Let's say someone who was a sole proprietor, selling ice to Eskimos, had a DB plan and terminated the plan in 1990 when he was 35 years old. Accrued benefit of 100/month payable at age 65, received lump sum of $40,000. (obviously I'm making up numbers here)

Now in 2013, he starts a new sole proprietorship, selling hazing instructions to NFL teams.

He wants to set up a DB plan for his new hazing sales business. Does he have to take into account, for 415 purposes, the benefit he accrued and received under his formerly terminated plan?

Posted

Absolutely, "yes." Forever. You can find the cite in the 415 regs but logic dictates this. Otherwise, you could start/terminate plans at pleasure to increase the 415 limit.

The material provided and the opinions expressed in this post are for general informational purposes only and should not be used or relied upon as the basis for any action or inaction. You should obtain appropriate tax, legal, or other professional advice.

Posted

Thanks Andy - that's what I thought. Would matter if his ice to Eskimo business had been a corporation? Based upon how I read the regs, I don't think it would...

Posted

B, the owner's plans are aggregated if he/she owns more than than 50% of newco (this is a modification of the controlled group rule)

From the IRS audit guidelines:

"IRC 414(b), ©, and (m) provide that for IRC 415 purposes, all employees of all corporations which are members of a controlled group of corporations, all employees of trades or businesses (whether or not incorporated) which are under common control, and all employees of the members of an affiliated service group are treated as employed by a single employer. IRC 415(h) provides that for purposes of applying IRC 414(b) and ©, the phrase "more than 50%" shall be substituted for the phrase "at least 80%" each place it appears in IRC 1563(a)(1)."

Posted

It would not matter. 415 has to do with the individual, no matter how you classify them (i.e. sole prop, s-corp, etc).

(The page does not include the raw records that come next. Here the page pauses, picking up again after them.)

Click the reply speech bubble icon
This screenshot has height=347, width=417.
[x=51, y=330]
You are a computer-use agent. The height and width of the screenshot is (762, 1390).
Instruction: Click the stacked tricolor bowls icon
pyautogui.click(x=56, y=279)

Based on my understanding of the rules, it would not matter if the person owned both business to the point that they would be considered to fall under the controlled group rules. If I earned a pension of $1,000 per month from Company A and then went to work for Company B, even if they were both in the same line of work, if they were unrelated companies then the $1,000 from Company A would not be taken into account in calculating the Company B pension. Work 10 years for each of four unrelated companies and you, too, could possibly receive qualified retirement benefits of more than $500,000 per year!

Always check with your actuary first!